» **Belge metni**:
↓↓↓

Dünyanın okyanus çukurları hala büyük bir gizem barındırıyor ve bunun oldukça iyi bir nedeni var. Yüzeyin 11 kilometre (6,8 mil) kadar derinliklerine inen bu çukurların karanlık ve soğuk suları, akıl almaz bir basınca maruz kalıyor. Ancak, bu zorlu koşullara rağmen, garip yaratıklar bir şekilde burada hayatta kalmayı başarıyor. Yıllarca bu yaratıkları inceleme çabalarından sonra, bilim insanları nihayet okyanus çukurları ve buralardaki yaşam hakkında daha fazla bilgi edinmeye başlıyor.
Yeni tür, Atacama Çukuru'nun yaklaşık 8 km derinliğinde bulundu. (Johanna Weston/WHOI)

↑↑↑

» **Kaynak materyal**:
↓↓↓

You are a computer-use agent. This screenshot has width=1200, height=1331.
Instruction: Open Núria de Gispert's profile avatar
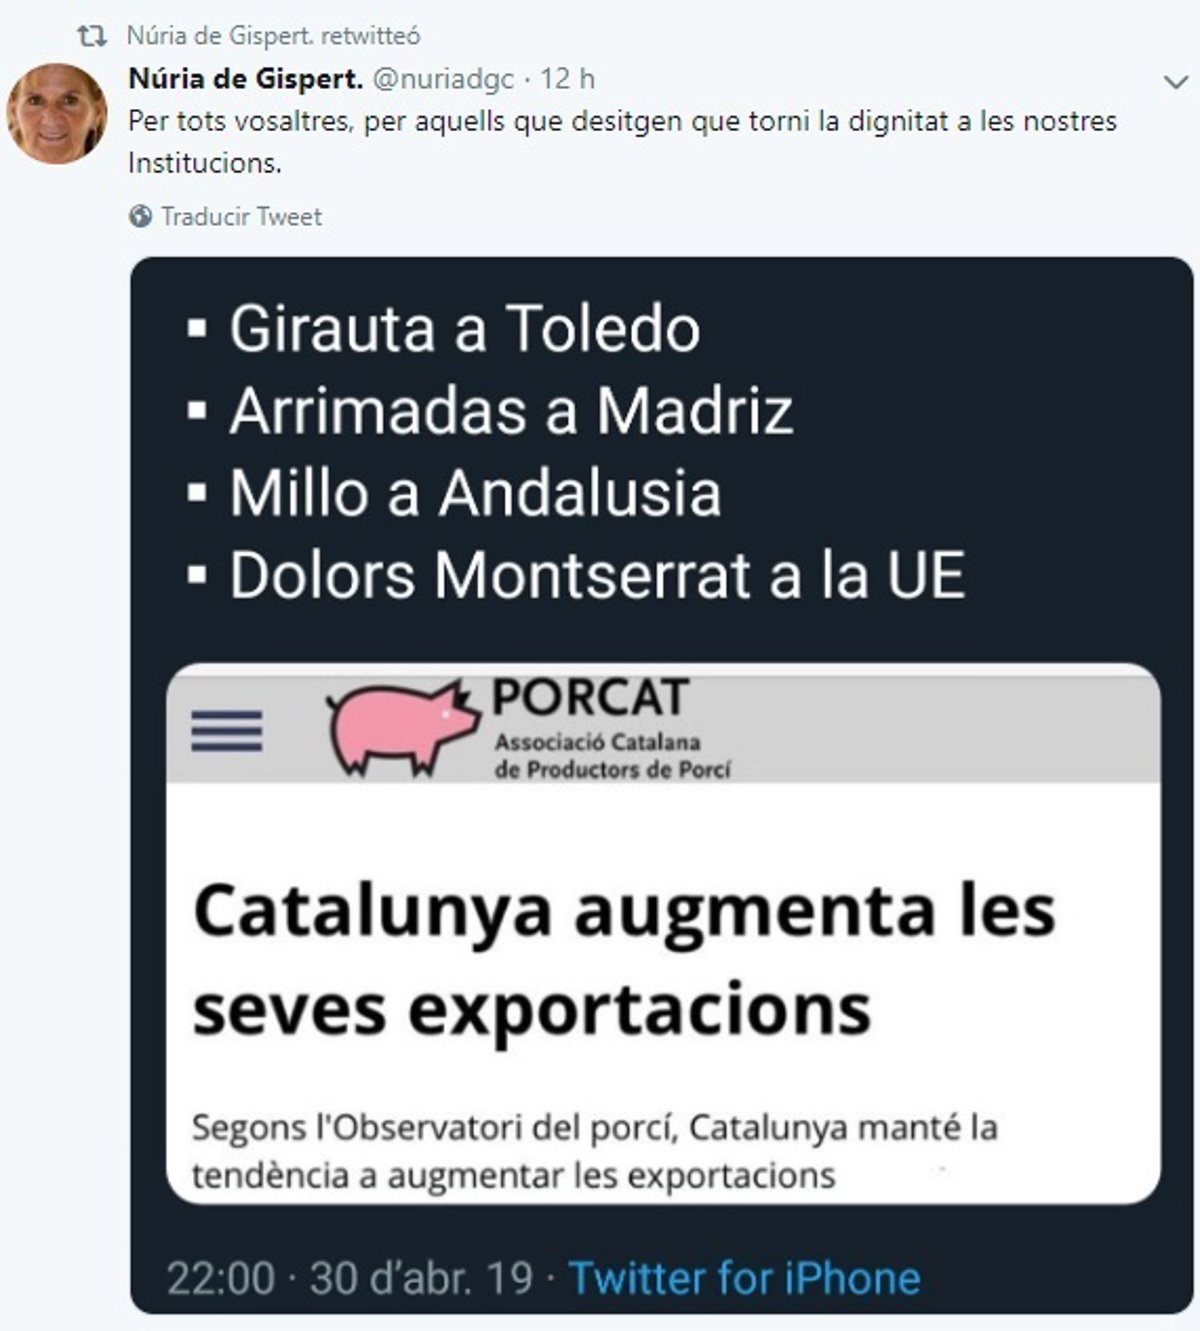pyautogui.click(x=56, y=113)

↑↑↑

» **Görev hakkında**:
Okyanus çukurları hakkındaki metinde geçen derinlik ölçüleri hangileridir? Hepsini birimleriyle birlikte listeleyin.

» **Yazılı yanıt**:
- 11 kilometre
- 6,8 mil
- 8 km